Thanks for fixing that.

> 3. There remain some cases where the RTE says RowExclusiveLock but
> the executor calculation indicates we only need AccessShareLock.
> AFAICT, this happens only when we have a DO ALSO rule that results
> in an added query that merely scans the target table.

I've seen something like that happen for ON CONFLICT's excluded
pseudo-relation RTE too, because the executor deems only the RTE fetched
with result relation RT index to require RowExclusiveLock.

> The RTE used
> for that purpose is just the original one, so it still has a lockmode
> suitable for a target table.
>
> We could probably hack the rewriter so that it changes the RTE lockmode
> back down to AccessShareLock in these cases.

Is the problematic RTE one coming from an action query?
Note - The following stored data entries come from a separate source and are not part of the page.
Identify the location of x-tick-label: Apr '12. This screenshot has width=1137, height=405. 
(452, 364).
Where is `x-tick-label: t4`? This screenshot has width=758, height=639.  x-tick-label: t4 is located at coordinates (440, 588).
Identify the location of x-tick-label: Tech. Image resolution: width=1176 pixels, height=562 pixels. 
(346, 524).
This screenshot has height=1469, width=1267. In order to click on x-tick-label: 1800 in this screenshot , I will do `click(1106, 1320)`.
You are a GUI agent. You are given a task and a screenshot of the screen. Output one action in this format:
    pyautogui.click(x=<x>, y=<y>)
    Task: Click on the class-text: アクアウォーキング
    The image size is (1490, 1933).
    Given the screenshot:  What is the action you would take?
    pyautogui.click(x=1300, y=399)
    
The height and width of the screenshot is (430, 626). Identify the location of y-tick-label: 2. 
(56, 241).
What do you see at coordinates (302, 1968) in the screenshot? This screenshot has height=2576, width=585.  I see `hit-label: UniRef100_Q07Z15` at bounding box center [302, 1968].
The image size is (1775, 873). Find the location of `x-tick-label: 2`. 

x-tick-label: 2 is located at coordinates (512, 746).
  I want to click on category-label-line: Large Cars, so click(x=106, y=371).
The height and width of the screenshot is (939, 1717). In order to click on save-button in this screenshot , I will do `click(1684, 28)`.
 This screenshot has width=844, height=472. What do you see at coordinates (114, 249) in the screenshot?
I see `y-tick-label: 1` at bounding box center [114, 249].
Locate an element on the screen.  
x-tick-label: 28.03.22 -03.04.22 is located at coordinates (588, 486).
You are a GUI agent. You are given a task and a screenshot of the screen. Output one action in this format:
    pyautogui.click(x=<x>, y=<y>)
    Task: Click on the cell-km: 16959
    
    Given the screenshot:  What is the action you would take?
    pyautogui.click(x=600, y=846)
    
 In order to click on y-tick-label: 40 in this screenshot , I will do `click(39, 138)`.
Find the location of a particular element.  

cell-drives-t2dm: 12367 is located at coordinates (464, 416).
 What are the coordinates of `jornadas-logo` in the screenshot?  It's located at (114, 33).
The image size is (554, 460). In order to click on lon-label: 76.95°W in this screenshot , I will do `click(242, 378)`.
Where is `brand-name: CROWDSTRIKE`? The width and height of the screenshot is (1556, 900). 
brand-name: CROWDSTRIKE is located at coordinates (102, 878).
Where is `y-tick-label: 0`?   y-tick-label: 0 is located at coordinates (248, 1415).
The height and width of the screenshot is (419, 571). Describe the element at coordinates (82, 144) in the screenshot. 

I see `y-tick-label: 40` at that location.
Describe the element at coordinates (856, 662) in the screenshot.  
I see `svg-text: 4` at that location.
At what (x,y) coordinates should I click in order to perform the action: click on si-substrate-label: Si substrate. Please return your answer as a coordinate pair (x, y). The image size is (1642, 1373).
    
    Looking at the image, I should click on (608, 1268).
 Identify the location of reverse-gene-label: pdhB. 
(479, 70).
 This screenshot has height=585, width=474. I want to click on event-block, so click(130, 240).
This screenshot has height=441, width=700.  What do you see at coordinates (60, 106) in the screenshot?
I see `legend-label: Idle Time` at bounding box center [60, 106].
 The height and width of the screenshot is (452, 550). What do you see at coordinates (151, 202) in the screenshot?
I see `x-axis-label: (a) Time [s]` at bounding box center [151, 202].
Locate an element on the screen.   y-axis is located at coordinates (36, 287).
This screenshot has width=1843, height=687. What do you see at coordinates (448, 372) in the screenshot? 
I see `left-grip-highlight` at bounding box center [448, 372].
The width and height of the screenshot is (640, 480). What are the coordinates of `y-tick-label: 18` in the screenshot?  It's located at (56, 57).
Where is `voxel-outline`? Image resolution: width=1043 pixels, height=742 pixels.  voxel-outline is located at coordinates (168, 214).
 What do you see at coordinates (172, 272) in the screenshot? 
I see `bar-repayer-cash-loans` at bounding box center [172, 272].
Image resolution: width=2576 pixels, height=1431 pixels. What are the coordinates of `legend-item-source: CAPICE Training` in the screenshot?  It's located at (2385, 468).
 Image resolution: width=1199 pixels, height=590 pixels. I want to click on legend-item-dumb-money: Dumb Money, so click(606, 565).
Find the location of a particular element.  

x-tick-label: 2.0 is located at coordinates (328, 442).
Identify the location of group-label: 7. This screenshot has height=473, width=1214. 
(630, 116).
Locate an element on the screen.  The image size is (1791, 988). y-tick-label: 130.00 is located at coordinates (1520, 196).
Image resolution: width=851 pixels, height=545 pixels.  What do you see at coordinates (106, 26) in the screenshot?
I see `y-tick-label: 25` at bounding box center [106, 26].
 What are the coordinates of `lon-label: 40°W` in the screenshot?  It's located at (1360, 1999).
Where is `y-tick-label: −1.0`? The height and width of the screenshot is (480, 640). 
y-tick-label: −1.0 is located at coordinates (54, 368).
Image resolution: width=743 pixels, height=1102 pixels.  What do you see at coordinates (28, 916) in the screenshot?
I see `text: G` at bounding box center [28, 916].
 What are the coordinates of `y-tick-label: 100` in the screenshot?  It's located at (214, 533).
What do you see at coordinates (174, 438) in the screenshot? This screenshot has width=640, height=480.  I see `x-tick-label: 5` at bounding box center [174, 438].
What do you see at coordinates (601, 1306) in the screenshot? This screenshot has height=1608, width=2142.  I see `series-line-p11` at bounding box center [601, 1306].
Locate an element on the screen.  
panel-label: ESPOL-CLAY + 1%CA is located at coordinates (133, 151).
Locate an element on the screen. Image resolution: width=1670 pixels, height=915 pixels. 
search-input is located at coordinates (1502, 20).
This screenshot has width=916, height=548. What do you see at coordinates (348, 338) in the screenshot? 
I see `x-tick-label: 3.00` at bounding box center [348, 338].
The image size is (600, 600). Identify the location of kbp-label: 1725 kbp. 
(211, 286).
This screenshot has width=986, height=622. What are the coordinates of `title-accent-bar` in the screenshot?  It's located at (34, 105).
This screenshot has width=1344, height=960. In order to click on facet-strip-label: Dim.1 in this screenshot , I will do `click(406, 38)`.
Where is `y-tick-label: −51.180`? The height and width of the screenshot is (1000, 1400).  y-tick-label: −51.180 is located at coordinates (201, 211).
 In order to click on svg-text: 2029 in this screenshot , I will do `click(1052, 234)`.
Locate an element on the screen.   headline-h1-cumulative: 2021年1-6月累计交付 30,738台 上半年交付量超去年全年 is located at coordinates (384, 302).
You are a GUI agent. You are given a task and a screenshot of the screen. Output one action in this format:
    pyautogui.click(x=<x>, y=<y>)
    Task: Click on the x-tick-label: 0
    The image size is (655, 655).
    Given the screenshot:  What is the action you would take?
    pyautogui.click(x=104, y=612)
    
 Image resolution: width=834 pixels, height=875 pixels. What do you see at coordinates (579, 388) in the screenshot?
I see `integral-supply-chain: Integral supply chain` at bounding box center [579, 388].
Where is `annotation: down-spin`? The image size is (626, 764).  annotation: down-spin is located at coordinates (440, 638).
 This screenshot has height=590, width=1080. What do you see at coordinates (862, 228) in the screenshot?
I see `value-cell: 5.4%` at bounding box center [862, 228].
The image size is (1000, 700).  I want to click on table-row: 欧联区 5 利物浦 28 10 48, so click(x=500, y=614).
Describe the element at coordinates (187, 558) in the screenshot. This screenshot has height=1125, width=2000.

If so, isn't it
distinct from the original RTE and its rellockmode independently
determined based on whether the action is select or not?

I'm not sure if I understand why we'd need to change its lock mode.

> However, I'm inclined to
> think that that is something *not* to do, and that we should let the
> higher lockmode be used instead, for two reasons:
>
> (1) Asking for both AccessShareLock and RowExclusiveLock on the same
> table requires an extra trip through the shared lock manager, for little
> value that I can see.
>
> (2) If the DO ALSO rule is run before the main one, we'd be acquiring
> AccessShareLock before RowExclusiveLock, resulting in deadlock hazard
> due to lock upgrade. (I think this may be a pre-existing bug, although
> it could likely only manifest in corner cases such as where we're pulling
> a plan tree out of plancache. In most cases the first thing we'd acquire
> on a rule target table is RowExclusiveLock in the parser, before any
> rule rewriting could happen.)
>
> 4. I also notice some cases (all in FDW tests) where ExecOpenScanRelation
> is choosing AccessShareLock although the RTE has RowShareLock. These seem
> to all be cases where we're implementing FOR UPDATE/SHARE via
> ROW_MARK_COPY, so that this:
>
> ExecRowMark *erm = ExecFindRowMark(estate, scanrelid, true);
>
> if (erm != NULL && erm->relation != NULL)
> lockmode = NoLock;
>
> leaves lockmode as AccessShareLock because erm->relation is NULL.
> Again, I think this is probably OK, and it'd be better to use
> RowShareLock for consistency with other places that might open
> the rel. It will be a change in externally-visible behavior though.

For this and the other cases (AcquireRewriteLocks, AcquireExecutorLocks,
etc.), I wonder whether we couldn't just *not* recalculate the lock mode
based on inspecting the query tree to cross-check with rellockmode? Why
not just use rellockmode for locking? Maybe, okay to keep doing that in
debug builds though. Also, are the discrepancies like this to be
considered bugs of the existing logic?